[Stored data]
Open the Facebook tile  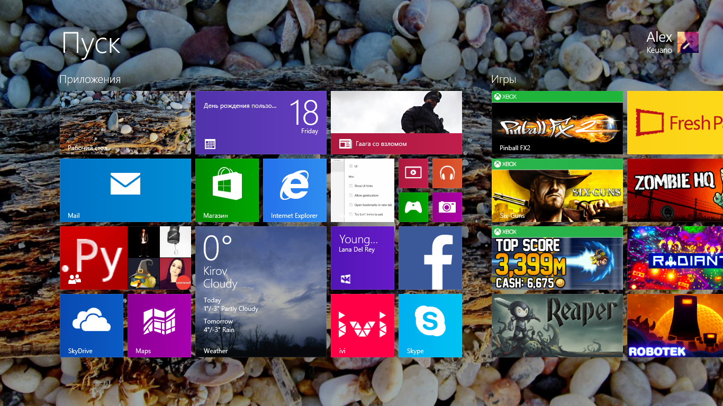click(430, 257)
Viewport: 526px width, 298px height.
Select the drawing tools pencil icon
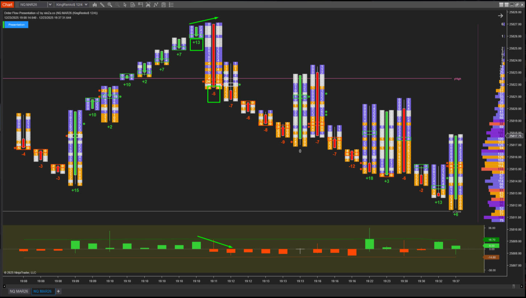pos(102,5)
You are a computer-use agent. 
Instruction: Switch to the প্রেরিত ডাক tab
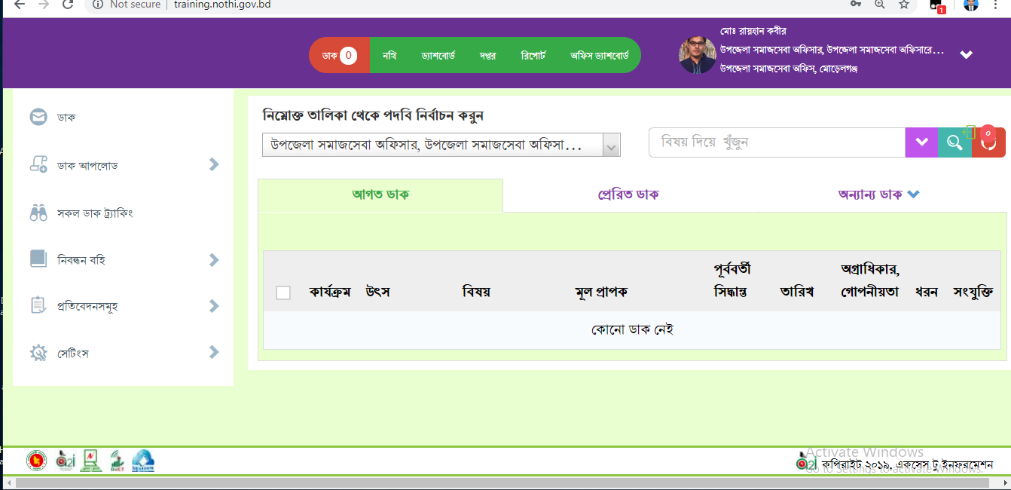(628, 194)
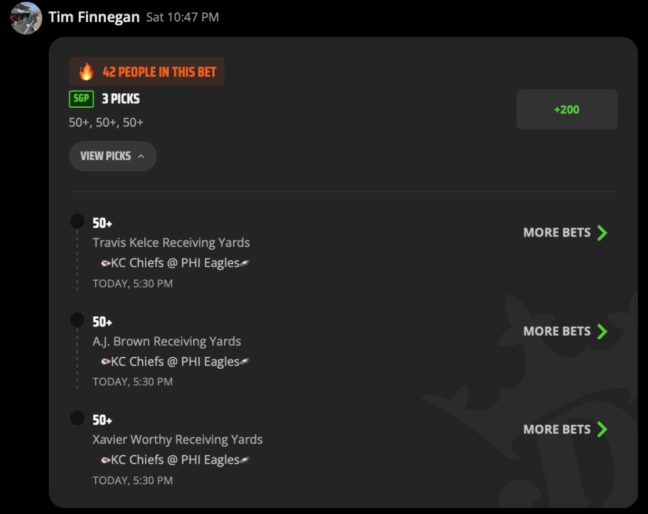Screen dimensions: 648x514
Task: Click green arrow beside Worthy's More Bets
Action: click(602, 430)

■ EXERCISE DETAILS ■
Beginning at the line that contains "You are a computer-use agent.", copy each remaining line of the records exactly, through the final one. Omit the pictures.

■ OUTPUT BELOW ■
You are a computer-use agent. 
Instruction: Switch to the প্রেরিত ডাক tab
(628, 194)
Screen dimensions: 648x514
Task: Click green arrow beside Worthy's More Bets
Action: click(602, 430)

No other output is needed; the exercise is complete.